How has the easing of lockdown restrictions this summer impacted on demand for office space?
We launched our Brighton hub in June last year and we actually kept it open. The position we took was in alignment with government guidance, and we asked our members directly what was best for their business. We found that working in a Covid-secure workspace was better for most people. Now we’re close to 70 per cent full on the main office floors. We don’t all have space in our homes where we can work, so workspaces are important.
Tell us about the benefits of working at Plus X.
We call them innovation hubs. For establishing businesses to grow you need flexible office space but also the best support programmes and specialist facilities. We’ve got a podcast studio for example, and access to laser cutters and VR sets. Our main innovation support programme, BRITE, is a collaboration with the University of Brighton. It’s that wrap-around support that’s important – seeking support for growing your business should be normal. People come into the space and are very energised by the knowledge-sharing.
What are the advantages for freelancers (and workers who were previously commuting but can now work remotely) to be based in a co-working space, rather than at home?
At its most basic it’s a sense of community and not being alone. There are also greater opportunities for collaboration. Beyond that it’s the additional support offered – we have a programme where people can reach academics and access research, for example. Co-working spaces allow you to concentrate as well as collaborate.
The whole point of flexi-spaces is that businesses can take a small studio, and then move to a bigger space as they take on more staff, and then go back to a small studio if required. It allows businesses to experiment and see what works well – the flexible contract is key.

Extracted data:
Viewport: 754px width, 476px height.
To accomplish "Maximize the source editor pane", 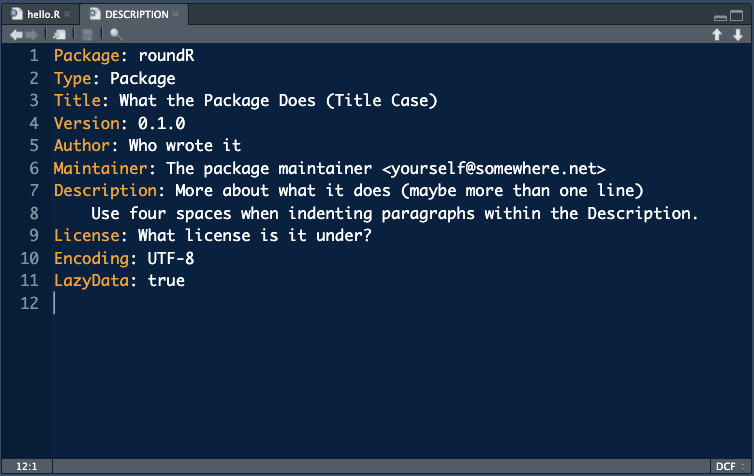I will pos(737,16).
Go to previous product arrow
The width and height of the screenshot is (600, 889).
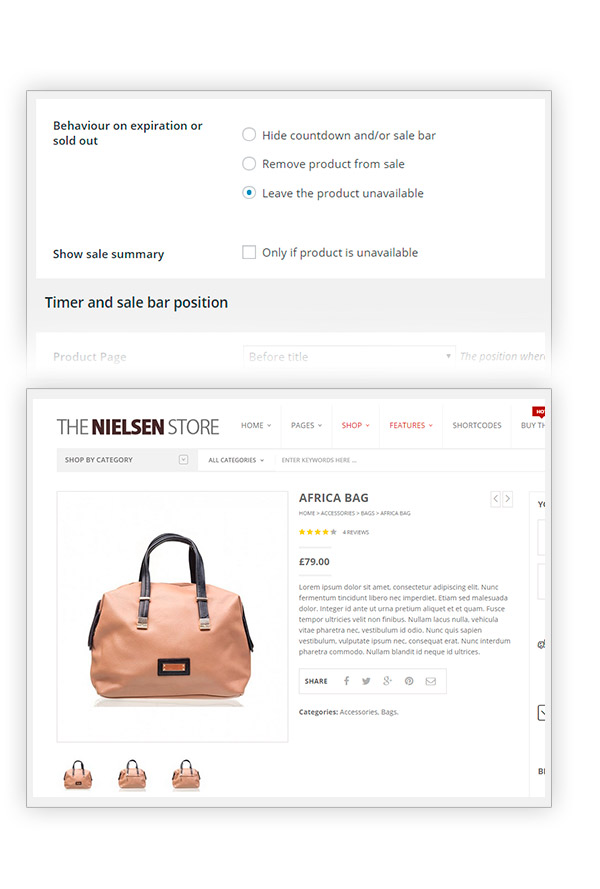click(495, 498)
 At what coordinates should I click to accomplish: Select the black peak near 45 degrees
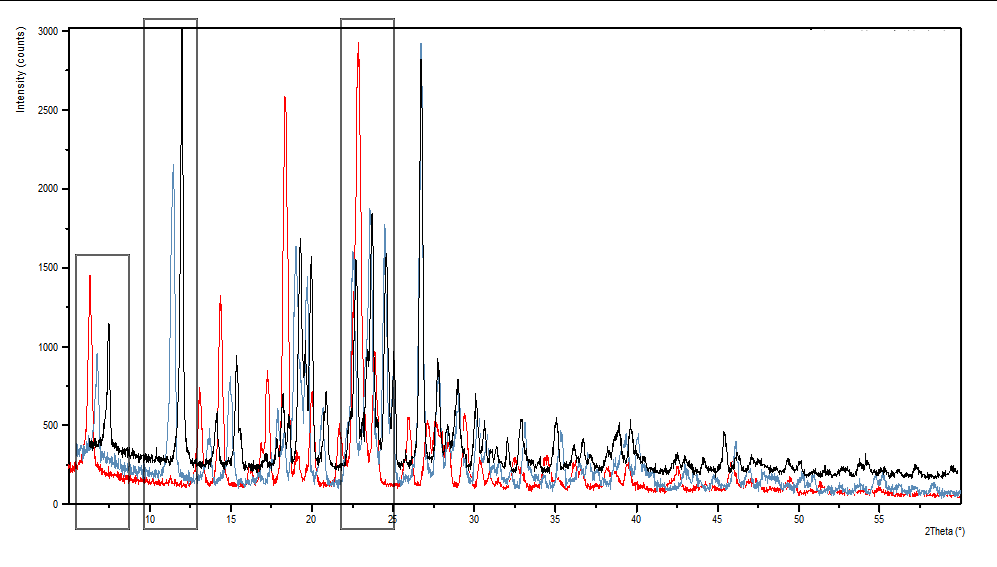[725, 434]
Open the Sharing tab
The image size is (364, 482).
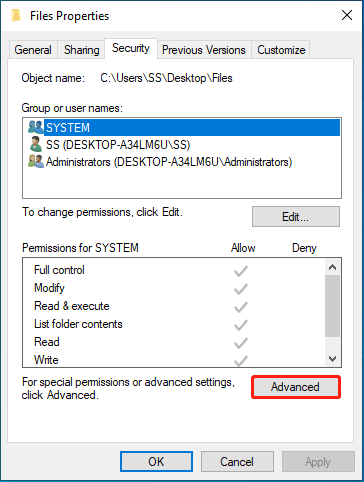82,50
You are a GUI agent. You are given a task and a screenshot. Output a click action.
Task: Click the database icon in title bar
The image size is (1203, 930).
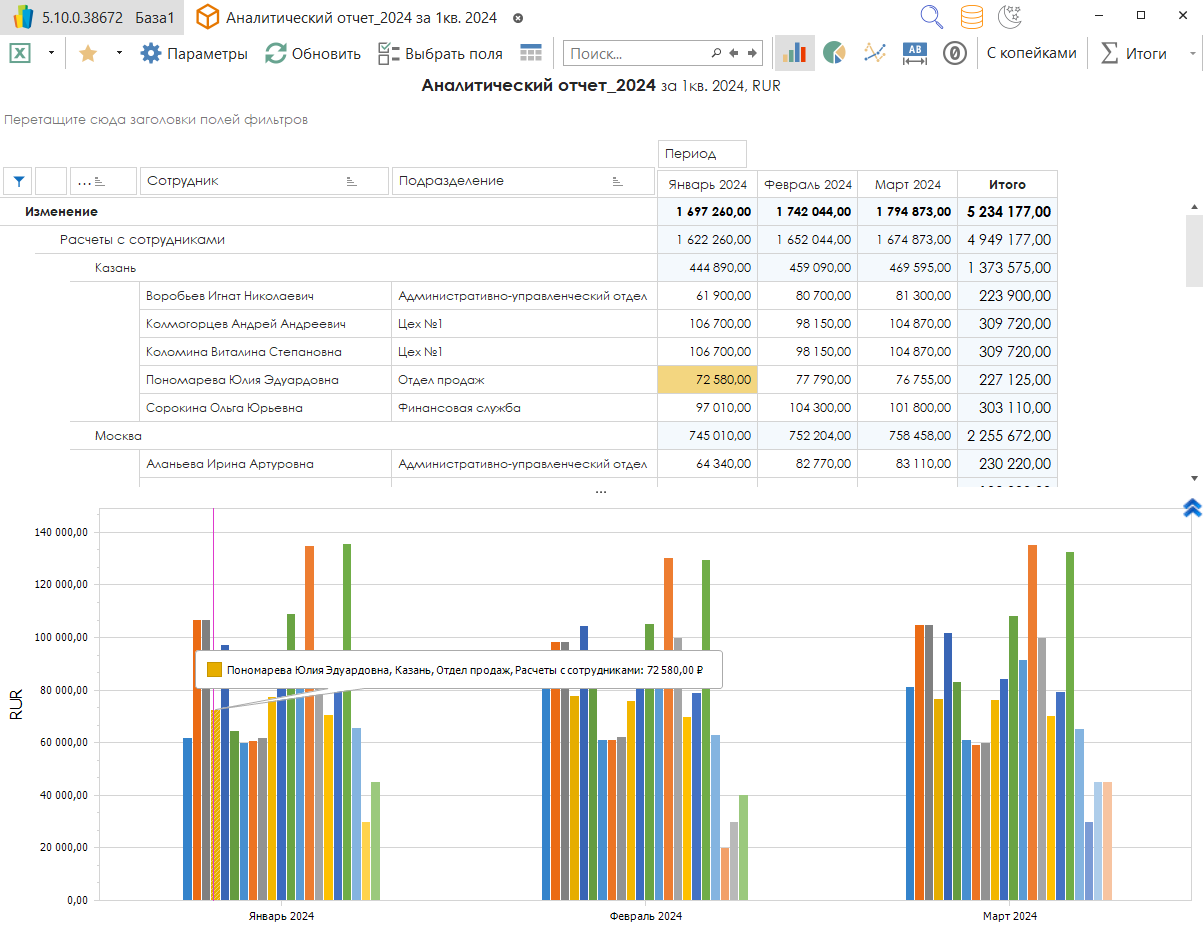(x=971, y=17)
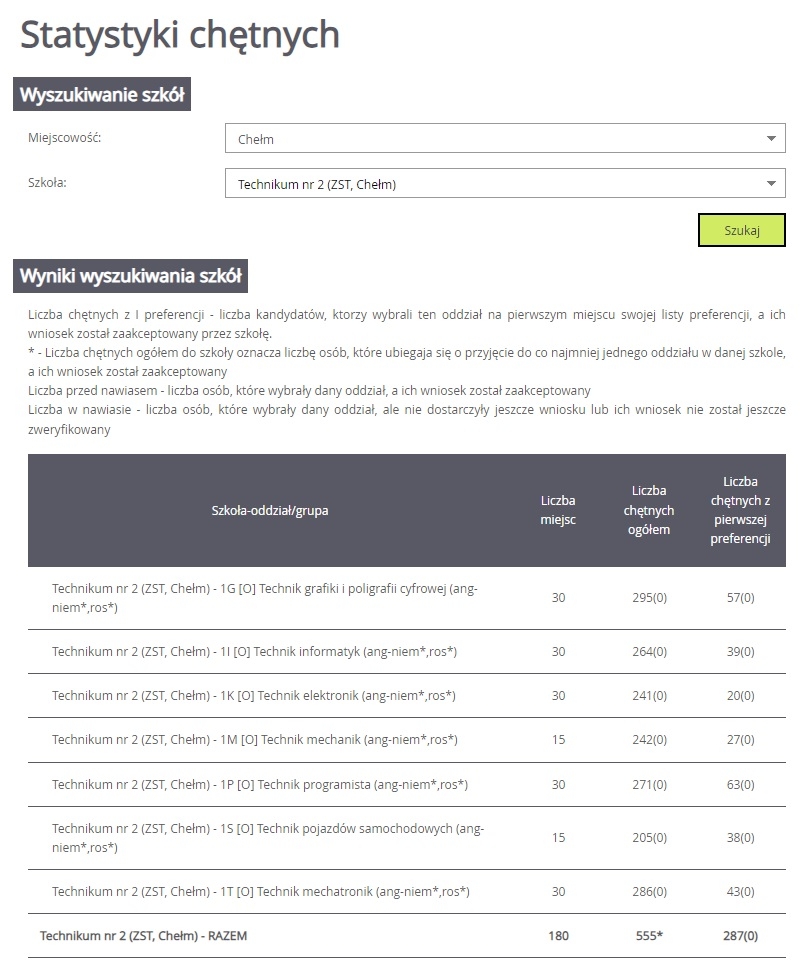This screenshot has height=972, width=804.
Task: Click the Wyniki wyszukiwania szkół heading
Action: 130,276
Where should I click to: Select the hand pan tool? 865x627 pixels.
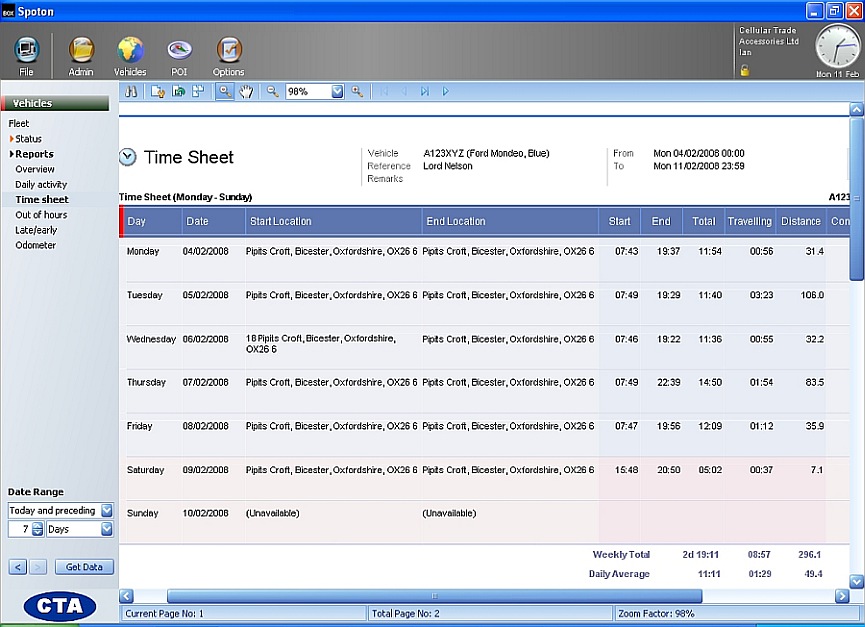246,91
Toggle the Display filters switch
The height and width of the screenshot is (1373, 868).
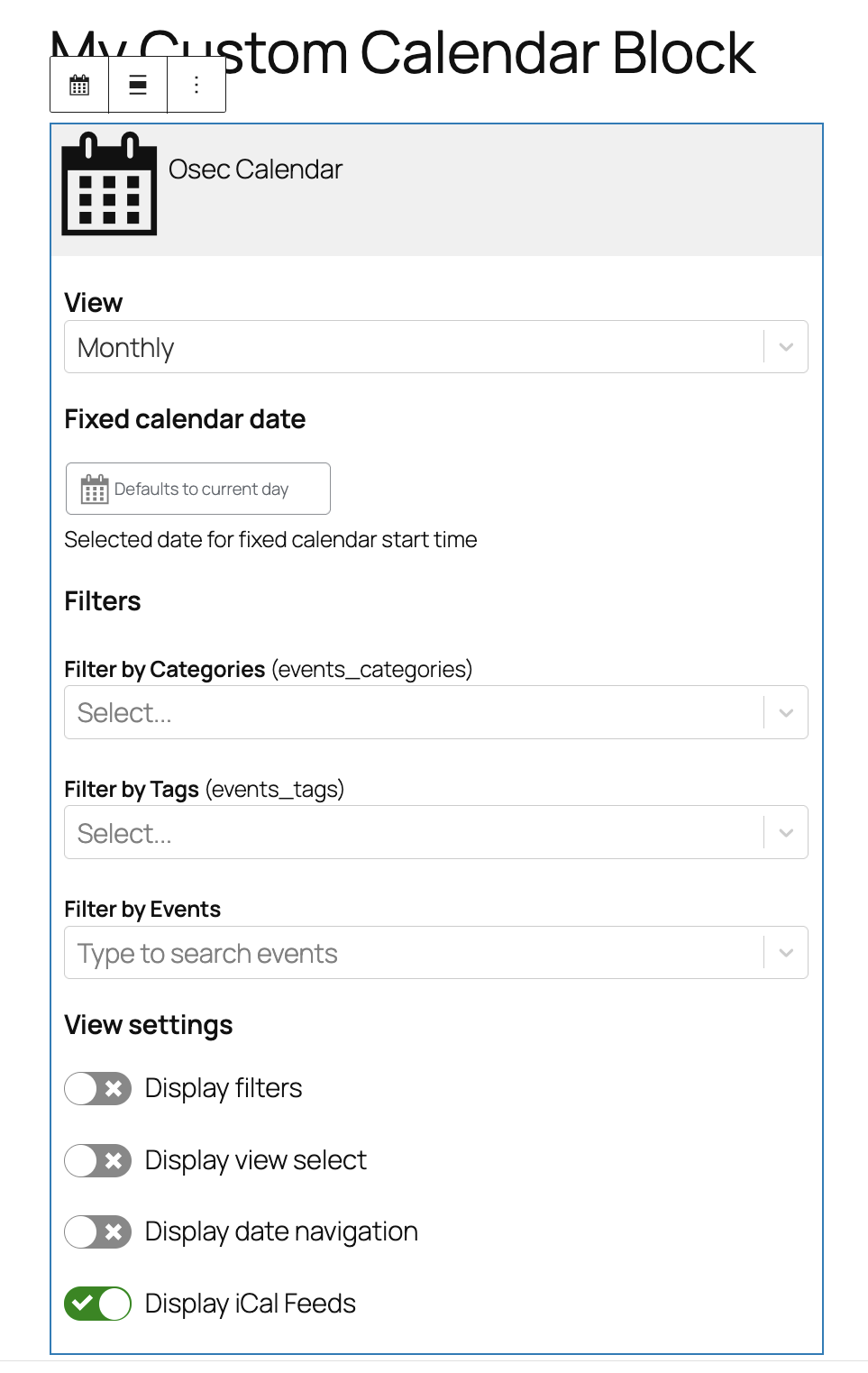pos(98,1088)
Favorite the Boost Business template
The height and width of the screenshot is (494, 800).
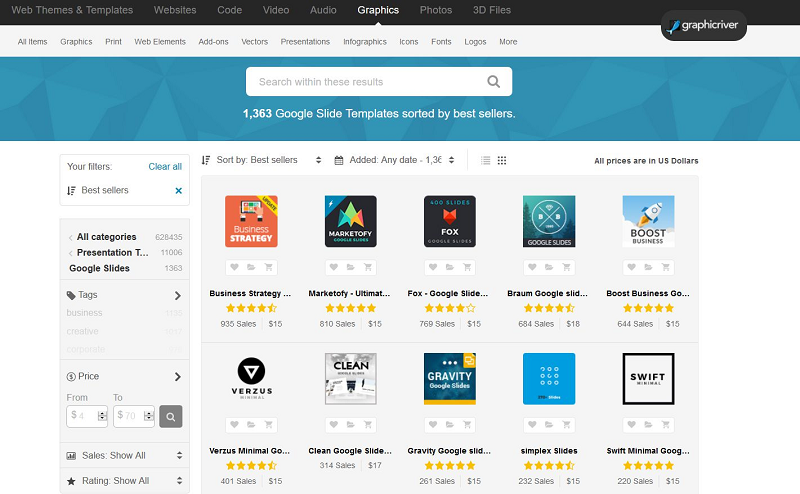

Problem description:
Reproduce verbatim the passage of the interview on the Plus X co-working hub that begins with the words "How has the" and ends with "working at Plus X.".

Your solution:
How has the easing of lockdown restrictions this summer impacted on demand for office space?
We launched our Brighton hub in June last year and we actually kept it open. The position we took was in alignment with government guidance, and we asked our members directly what was best for their business. We found that working in a Covid-secure workspace was better for most people. Now we’re close to 70 per cent full on the main office floors. We don’t all have space in our homes where we can work, so workspaces are important.
Tell us about the benefits of working at Plus X.